One payer, providing services to several hundred small- to medium-sized provider practices, sought to expand its claims administration services. However its expansion efforts were hampered due to multiple revenue cycle issues. Increased payment turnaround times, aging accounts receivable (AR) and high denials led multiple participating providers to express concerns and consider changing their claims administration support. The payer’s leadership launched an immediate and comprehensive effort to identify and correct these issues.
Lacking sufficient internal resources to address its claims and revenue cycle challenges, the payer engaged Freed Associates (Freed) to optimize its claims workflows, close out aging accounts and implement automated posting of health plan payment denials. Freed was chosen based on its significant operational and revenue cycle expertise and its promise to quickly achieve positive results.
Strategy and Tactics
Freed began work by planning to achieve multiple, specific quick “wins,” based on analyzing the company’s AR processes and aging. The goal was to identify the root causes of the AR issues, then devise ways to reduce or resolve these issues.
Freed quickly identified challenges in the AR postings, prompting a recommendation for the claims team to partner with its IT team to improve the turnaround time of AR postings. Freed also identified multiple process and technology issues, made recommendations for addressing each, and escalated operational bottlenecks that were not receiving sufficient attention and support. For example, there was a backlog of claims due to pending medical correspondence seeking additional input before claims could be processed. Based on a backlog of provider service inquiries to the payer about denials and related payment delays, Freed also analyzed denials and their root causes.
In addition to addressing the payer’s immediate AR needs, Freed also identified several ways for the organization to optimize its future operations. This work included reviewing claims team member functions and workloads, identifying operational challenges with the team’s current staffing model and recommending actions to address staffing and workflow deficiencies. Particular attention was paid to the correlation between staffing numbers, work volume, and specific payer turnaround time.
Based on the analysis of claims function staffing and workload, Freed identified opportunities for improving denials management, and provider performance and payment contract variance reporting. Freed also suggested ways for the client to improve provider relationships. This included providing value-added services, such as educational offerings on denial management and revenue management.

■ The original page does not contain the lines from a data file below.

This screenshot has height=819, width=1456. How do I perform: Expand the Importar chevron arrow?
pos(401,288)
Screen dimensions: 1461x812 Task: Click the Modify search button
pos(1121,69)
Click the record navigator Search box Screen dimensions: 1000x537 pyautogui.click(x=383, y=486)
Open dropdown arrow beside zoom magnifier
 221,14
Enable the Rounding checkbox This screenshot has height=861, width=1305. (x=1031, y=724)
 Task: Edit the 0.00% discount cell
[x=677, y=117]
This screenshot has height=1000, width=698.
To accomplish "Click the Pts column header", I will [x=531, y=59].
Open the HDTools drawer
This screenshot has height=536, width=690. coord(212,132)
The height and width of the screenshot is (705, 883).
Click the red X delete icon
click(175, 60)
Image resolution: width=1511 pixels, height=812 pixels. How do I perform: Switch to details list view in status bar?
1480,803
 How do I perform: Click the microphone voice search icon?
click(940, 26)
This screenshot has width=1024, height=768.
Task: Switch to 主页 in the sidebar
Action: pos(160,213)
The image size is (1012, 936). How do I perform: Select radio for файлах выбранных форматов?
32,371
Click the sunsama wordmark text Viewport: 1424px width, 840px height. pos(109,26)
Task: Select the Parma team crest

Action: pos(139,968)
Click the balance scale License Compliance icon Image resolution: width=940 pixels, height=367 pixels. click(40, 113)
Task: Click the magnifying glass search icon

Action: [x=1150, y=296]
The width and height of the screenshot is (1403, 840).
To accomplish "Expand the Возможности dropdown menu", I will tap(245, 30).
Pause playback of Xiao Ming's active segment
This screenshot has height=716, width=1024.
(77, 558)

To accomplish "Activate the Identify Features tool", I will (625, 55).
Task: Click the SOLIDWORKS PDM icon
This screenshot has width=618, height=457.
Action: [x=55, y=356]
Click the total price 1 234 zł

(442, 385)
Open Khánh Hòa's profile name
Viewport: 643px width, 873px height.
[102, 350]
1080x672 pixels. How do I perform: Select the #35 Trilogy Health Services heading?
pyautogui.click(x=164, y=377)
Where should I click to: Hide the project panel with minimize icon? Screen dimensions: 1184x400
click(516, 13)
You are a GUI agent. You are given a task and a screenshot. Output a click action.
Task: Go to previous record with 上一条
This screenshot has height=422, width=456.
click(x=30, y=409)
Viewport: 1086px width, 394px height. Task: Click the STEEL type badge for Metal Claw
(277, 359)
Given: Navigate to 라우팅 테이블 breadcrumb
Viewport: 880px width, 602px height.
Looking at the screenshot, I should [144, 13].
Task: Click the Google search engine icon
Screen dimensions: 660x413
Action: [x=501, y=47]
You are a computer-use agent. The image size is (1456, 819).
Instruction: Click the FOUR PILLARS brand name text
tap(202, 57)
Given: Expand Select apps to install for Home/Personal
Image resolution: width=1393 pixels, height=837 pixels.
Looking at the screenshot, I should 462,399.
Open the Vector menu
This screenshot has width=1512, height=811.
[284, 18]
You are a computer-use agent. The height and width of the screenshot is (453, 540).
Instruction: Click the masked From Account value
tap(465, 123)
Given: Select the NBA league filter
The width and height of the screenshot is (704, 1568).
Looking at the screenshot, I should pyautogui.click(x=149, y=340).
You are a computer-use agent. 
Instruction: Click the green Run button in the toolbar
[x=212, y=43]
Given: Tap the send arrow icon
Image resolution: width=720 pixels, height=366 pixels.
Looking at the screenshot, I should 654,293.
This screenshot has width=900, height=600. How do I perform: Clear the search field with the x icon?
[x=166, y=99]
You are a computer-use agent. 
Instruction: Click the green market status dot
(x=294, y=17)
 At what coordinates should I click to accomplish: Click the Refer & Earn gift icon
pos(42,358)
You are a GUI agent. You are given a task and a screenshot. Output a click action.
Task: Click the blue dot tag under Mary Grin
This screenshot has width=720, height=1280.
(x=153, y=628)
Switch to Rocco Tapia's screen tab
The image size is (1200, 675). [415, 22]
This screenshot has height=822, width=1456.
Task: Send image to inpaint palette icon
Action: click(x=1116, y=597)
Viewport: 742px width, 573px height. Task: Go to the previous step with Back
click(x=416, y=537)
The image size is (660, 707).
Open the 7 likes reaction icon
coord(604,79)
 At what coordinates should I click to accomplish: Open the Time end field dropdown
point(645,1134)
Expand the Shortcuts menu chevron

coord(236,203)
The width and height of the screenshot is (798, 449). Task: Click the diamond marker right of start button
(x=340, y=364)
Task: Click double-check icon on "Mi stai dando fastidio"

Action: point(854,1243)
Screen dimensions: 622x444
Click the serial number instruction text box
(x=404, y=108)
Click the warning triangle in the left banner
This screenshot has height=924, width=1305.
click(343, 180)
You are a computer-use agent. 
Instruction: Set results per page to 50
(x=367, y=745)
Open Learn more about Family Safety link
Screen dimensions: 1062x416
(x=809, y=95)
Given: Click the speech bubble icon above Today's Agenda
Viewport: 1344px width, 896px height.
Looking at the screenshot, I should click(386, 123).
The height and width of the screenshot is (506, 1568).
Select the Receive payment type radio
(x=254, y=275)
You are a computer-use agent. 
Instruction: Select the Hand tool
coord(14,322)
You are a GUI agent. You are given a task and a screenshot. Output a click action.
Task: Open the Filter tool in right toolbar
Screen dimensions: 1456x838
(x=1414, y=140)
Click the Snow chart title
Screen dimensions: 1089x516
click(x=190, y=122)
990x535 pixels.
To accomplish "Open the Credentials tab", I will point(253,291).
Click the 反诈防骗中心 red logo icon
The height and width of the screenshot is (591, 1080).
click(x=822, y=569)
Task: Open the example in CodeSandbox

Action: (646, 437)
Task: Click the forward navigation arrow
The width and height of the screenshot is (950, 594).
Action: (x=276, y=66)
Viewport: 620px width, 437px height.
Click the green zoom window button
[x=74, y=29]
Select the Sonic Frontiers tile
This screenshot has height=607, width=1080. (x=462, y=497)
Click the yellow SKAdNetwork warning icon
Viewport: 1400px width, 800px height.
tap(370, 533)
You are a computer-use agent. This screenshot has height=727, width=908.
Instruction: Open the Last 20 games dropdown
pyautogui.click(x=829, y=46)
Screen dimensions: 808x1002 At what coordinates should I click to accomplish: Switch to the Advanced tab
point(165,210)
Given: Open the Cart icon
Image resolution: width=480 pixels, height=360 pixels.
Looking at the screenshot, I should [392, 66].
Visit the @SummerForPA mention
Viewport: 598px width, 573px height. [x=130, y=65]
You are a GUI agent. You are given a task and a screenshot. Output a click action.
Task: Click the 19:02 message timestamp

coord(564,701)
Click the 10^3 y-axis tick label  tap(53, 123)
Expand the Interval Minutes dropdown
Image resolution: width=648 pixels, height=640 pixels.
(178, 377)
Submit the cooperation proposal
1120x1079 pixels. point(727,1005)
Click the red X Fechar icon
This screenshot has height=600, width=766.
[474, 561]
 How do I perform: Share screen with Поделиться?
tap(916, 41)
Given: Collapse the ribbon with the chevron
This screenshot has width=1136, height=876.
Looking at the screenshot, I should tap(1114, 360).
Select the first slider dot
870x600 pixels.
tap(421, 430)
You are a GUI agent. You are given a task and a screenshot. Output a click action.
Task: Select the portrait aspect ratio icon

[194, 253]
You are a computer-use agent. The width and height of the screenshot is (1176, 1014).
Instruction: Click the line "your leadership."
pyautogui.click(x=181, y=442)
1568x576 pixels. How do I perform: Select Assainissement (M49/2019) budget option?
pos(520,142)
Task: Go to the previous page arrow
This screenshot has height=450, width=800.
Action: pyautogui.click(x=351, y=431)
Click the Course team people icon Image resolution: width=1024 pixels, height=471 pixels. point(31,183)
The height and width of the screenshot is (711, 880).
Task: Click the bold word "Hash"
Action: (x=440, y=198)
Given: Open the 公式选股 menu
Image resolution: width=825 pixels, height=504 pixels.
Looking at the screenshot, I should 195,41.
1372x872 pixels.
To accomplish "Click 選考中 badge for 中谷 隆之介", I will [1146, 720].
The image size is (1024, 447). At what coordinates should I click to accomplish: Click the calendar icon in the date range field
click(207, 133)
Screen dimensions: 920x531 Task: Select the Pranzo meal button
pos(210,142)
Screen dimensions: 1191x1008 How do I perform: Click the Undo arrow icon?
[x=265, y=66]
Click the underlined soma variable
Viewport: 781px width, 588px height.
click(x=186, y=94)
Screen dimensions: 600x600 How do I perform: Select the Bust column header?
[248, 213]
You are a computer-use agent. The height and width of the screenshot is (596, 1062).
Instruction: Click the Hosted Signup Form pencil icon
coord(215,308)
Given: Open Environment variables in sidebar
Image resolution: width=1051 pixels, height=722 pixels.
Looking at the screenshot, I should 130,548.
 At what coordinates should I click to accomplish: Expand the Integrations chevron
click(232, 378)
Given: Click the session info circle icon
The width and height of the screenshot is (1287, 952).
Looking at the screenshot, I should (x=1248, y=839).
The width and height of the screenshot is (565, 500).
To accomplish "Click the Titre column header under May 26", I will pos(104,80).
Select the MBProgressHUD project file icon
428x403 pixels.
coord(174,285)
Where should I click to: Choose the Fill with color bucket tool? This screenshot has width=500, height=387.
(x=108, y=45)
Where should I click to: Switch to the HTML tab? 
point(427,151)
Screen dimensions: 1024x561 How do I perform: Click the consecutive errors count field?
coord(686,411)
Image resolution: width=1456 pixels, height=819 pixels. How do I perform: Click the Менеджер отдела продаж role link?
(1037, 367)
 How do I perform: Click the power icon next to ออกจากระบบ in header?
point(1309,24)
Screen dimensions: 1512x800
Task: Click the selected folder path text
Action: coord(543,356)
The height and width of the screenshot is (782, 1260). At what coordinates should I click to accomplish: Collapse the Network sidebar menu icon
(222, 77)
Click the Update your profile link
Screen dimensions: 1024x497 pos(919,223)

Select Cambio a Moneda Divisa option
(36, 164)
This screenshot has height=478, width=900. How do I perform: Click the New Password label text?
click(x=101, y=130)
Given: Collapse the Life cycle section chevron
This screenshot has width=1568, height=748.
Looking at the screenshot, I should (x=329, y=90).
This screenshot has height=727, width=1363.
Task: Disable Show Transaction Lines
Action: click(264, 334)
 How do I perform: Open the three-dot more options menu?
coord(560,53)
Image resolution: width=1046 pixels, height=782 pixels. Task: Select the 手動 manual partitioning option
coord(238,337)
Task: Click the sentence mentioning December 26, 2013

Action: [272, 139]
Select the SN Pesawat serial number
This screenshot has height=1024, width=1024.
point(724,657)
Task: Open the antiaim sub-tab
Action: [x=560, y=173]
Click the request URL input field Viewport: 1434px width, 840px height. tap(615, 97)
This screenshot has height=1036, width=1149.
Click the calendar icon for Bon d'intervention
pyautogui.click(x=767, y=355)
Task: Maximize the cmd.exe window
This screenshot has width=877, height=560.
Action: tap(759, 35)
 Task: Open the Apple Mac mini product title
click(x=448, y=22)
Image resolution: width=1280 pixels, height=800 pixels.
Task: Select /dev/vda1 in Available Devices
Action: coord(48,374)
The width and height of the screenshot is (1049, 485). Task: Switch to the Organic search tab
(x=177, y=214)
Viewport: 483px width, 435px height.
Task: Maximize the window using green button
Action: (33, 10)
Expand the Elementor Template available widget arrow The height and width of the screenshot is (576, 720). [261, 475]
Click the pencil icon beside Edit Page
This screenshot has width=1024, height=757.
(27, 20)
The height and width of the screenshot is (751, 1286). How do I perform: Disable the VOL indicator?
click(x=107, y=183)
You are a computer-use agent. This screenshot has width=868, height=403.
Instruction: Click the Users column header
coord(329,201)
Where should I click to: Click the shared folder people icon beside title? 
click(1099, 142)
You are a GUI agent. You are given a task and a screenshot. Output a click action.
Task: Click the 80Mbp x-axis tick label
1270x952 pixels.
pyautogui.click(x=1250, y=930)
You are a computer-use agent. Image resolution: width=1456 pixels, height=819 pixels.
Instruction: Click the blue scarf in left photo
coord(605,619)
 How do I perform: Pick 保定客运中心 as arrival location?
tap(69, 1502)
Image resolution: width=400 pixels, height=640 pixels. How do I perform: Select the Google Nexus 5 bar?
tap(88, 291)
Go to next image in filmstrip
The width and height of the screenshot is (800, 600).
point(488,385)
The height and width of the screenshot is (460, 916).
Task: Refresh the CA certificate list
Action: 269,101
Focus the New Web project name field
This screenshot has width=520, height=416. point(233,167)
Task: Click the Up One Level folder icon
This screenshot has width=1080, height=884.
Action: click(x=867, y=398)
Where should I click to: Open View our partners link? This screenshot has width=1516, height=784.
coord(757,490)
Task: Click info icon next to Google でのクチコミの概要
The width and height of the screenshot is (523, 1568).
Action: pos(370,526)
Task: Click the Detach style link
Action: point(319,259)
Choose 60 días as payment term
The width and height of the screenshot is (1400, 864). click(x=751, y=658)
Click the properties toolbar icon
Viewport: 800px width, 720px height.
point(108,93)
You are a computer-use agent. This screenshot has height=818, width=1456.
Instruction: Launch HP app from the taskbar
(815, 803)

Through Freed’s analyses and recommendations, the client significantly reduced its volume of open AR and lowered its claims workflow turnaround times, thus improving both reimbursement collection and delivery to participating providers. Based on this work, and a series of related program enhancements, this program ultimately achieved a $2+ million improvement in annual revenue for its provider network program, and achieved record monthly claim volumes. These enhancements preserved both the payer’s reputation and long-term potential of its provider network program.